Monday, January 10, 2011

Some intitial thoughts on the Hunt Report

The National Strategy for Higher Education document or the "Hunt Report", as it is known was published on Tuesday, January 11th.

The lengthy document covers a range of topics in the higher-ed sector; from access to third-level to standards in teaching and funding for the sector.

The 110-plus paged report, compiled by the Higher Education Strategy Group, led by Dr. Colin Hunt, was delayed for some months, although a draft version of the report had been in the public domain for some time.

So, what do I think?

Well, judging by the draft version and an early look at the final version, the document seems to have high aspirations, but the authors themselves recognise that much of the recommendations they make will be dependent on securing increased funding for the third-level sector.

That aside, the report makes a number of recommendations which are to be welcomed:

  • Teaching and Learning - the report rightly emphasises the importance of appropriate teacher training for third-level teachers. The report recommends that ,"academic staff should make full use of the range of pedagogical methodologies available to them and be qualified as teachers as well as in their chosen discipline". As the authors of the report rightly point out; teachers at other levels of the education system require qualifications - from primary to secondary. Other professions such as medicine, dentistry, law and engineering all have rigorous standards and it is  not unreasonable that teaching staff in the third-level sector should also need to be suitably qualified.

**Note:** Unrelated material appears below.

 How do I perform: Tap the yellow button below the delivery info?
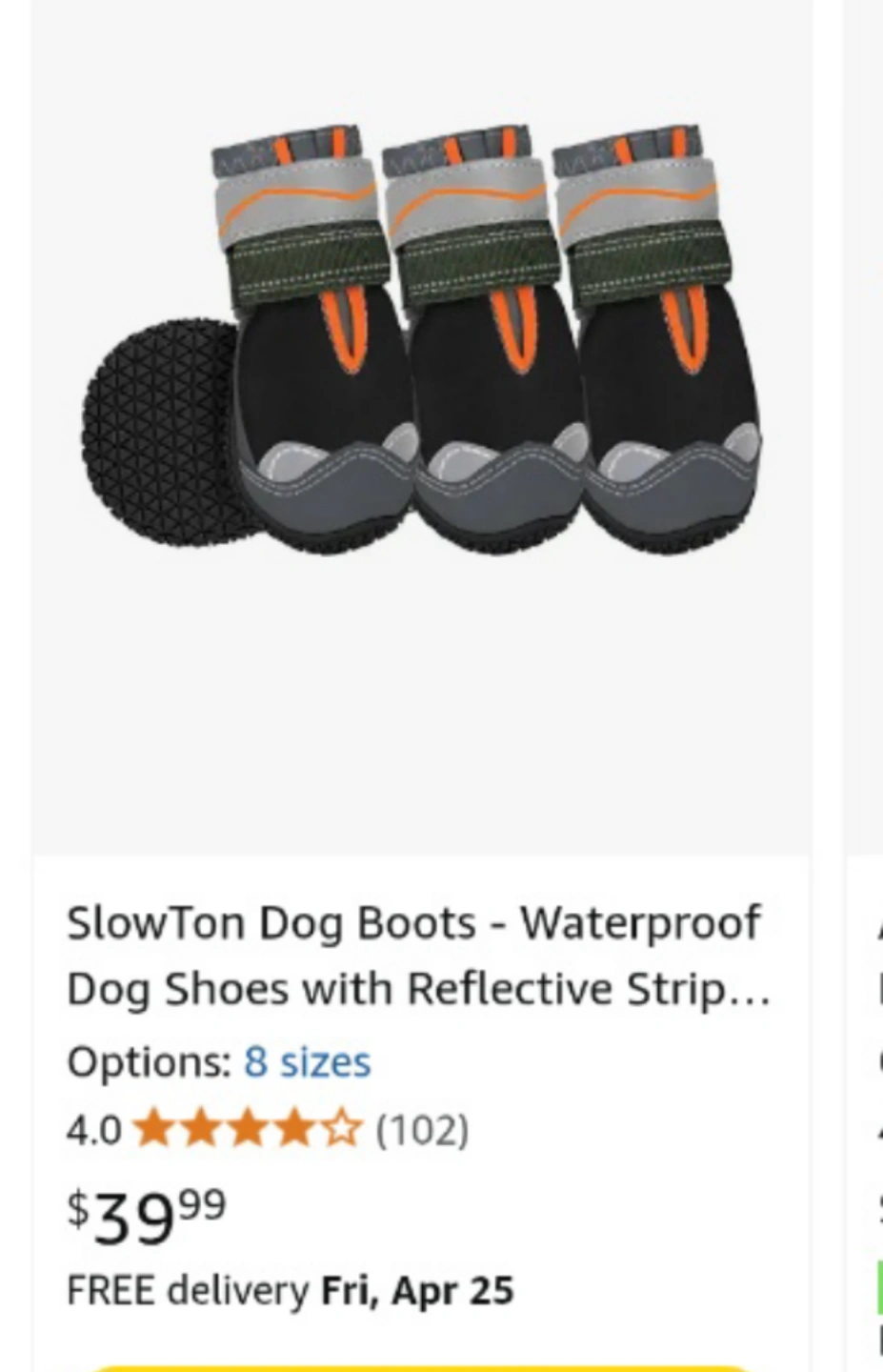coord(421,1366)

  • Funding - As unpalatable as it may be for some, there is now a growing recognition that some form of user-contribution is required to ensure a steady stream of exchequer funding for the sector. The report states that a requirement for students or graduates "to directly share in the cost of their education, reflecting the considerable private returns that they can expect to enjoy" is now "the only realistic option".

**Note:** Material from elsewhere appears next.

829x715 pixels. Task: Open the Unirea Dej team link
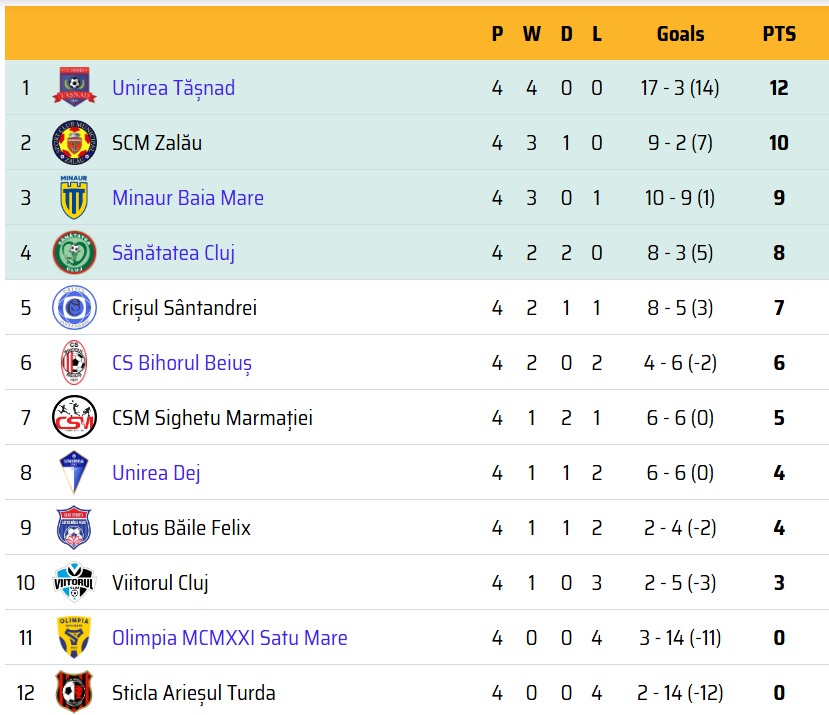click(x=156, y=473)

  • E-learning - The report notes that conventional teaching methods "will increasingly be complemented by e-learning (including podcasting and online discussion groups), self-directed learning, problem-based learning, and collaborative projects.” This is due recognition for those in the sector who are pioneering the use of Web 2.0 technology in third-level teaching.

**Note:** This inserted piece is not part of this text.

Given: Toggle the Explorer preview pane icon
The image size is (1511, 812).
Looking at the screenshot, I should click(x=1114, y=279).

  • First-Years - I've written previously about the problems students face in their first year in college when they are making the transition from the often rote learning of the Leaving Certificate to the very different culture at third-level. The Hunt report focuses particularly on the problems of first year, stressing that it should "serve as a 'foundation of learning activities entailing more enquiry-based formats and engendering employability and lifelong learning outcomes". The report specifically warns against over-specialisation in the early years of an undergraduate degree.

Whit the final version of the Hunt Report now published, its size will require some reading and analysis to see just what it is saying about third-level education in Ireland. From this early reading, it seems there is much that can welcomed in the report. However, as the authors recognise, there are significant funding issues which need to be overcome if all the recommendations are to be implemented.

1 comments:

Jeremy Stone January 10, 2011 at 11:40 PM  

I completely agree with your analysis so far Eoin!